TASK TO CARRY OUT ▸
Please repeat every line below exactly, from the first to the last.

DATA SUPPLIED ▸
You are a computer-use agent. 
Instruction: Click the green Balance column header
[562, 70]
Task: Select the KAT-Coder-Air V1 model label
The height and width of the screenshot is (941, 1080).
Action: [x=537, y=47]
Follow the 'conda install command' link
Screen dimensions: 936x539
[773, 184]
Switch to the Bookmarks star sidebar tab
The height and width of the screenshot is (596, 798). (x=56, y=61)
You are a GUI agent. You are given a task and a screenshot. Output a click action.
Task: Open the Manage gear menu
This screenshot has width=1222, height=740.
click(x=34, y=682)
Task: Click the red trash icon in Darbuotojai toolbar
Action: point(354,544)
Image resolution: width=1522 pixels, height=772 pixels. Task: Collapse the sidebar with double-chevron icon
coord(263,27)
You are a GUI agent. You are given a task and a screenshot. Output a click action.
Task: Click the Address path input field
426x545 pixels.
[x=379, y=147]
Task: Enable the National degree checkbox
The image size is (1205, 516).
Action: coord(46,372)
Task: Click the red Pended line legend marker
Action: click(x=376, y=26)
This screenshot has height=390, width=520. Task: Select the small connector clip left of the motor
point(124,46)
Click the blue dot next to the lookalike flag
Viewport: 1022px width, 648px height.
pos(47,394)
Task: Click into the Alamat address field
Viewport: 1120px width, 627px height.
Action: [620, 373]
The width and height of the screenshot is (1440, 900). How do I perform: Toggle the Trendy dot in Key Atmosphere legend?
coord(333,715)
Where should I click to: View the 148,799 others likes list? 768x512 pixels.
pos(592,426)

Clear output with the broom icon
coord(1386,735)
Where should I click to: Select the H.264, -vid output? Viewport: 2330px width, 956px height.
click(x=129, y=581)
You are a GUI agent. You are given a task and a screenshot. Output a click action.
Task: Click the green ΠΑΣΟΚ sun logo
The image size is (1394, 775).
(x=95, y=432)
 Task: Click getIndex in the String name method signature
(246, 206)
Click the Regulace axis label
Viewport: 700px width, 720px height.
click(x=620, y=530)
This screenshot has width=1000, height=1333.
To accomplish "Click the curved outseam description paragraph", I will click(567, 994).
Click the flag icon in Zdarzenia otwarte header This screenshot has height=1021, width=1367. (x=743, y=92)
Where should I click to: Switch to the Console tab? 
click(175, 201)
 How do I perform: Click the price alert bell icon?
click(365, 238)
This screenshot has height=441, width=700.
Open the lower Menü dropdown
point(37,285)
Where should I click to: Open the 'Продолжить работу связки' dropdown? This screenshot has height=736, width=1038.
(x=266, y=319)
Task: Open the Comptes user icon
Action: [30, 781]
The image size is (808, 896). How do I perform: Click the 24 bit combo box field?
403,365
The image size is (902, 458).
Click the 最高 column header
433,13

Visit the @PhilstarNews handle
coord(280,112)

SOLUTION ▸
You are a computer-use agent. 
Instruction: Click the green Balance column header
[562, 70]
Task: Select the KAT-Coder-Air V1 model label
The height and width of the screenshot is (941, 1080).
Action: [x=537, y=47]
Follow the 'conda install command' link
Screen dimensions: 936x539
[773, 184]
Switch to the Bookmarks star sidebar tab
The height and width of the screenshot is (596, 798). (x=56, y=61)
You are a GUI agent. You are given a task and a screenshot. Output a click action.
Task: Open the Manage gear menu
This screenshot has width=1222, height=740.
click(x=34, y=682)
Task: Click the red trash icon in Darbuotojai toolbar
Action: point(354,544)
Image resolution: width=1522 pixels, height=772 pixels. Task: Collapse the sidebar with double-chevron icon
coord(263,27)
You are a GUI agent. You are given a task and a screenshot. Output a click action.
Task: Click the Address path input field
426x545 pixels.
[x=379, y=147]
Task: Enable the National degree checkbox
The image size is (1205, 516).
Action: coord(46,372)
Task: Click the red Pended line legend marker
Action: click(x=376, y=26)
This screenshot has height=390, width=520. Task: Select the small connector clip left of the motor
point(124,46)
Click the blue dot next to the lookalike flag
Viewport: 1022px width, 648px height.
pos(47,394)
Task: Click into the Alamat address field
Viewport: 1120px width, 627px height.
Action: [620, 373]
The width and height of the screenshot is (1440, 900). How do I perform: Toggle the Trendy dot in Key Atmosphere legend?
coord(333,715)
Where should I click to: View the 148,799 others likes list? 768x512 pixels.
pos(592,426)

Clear output with the broom icon
coord(1386,735)
Where should I click to: Select the H.264, -vid output? Viewport: 2330px width, 956px height.
click(x=129, y=581)
You are a GUI agent. You are given a task and a screenshot. Output a click action.
Task: Click the green ΠΑΣΟΚ sun logo
The image size is (1394, 775).
(x=95, y=432)
 Task: Click getIndex in the String name method signature
(246, 206)
Click the Regulace axis label
Viewport: 700px width, 720px height.
click(x=620, y=530)
This screenshot has width=1000, height=1333.
To accomplish "Click the curved outseam description paragraph", I will click(567, 994).
Click the flag icon in Zdarzenia otwarte header This screenshot has height=1021, width=1367. (x=743, y=92)
Where should I click to: Switch to the Console tab? 
click(175, 201)
 How do I perform: Click the price alert bell icon?
click(365, 238)
This screenshot has height=441, width=700.
Open the lower Menü dropdown
point(37,285)
Where should I click to: Open the 'Продолжить работу связки' dropdown? This screenshot has height=736, width=1038.
(x=266, y=319)
Task: Open the Comptes user icon
Action: [30, 781]
The image size is (808, 896). How do I perform: Click the 24 bit combo box field?
403,365
The image size is (902, 458).
Click the 最高 column header
433,13

Visit the @PhilstarNews handle
coord(280,112)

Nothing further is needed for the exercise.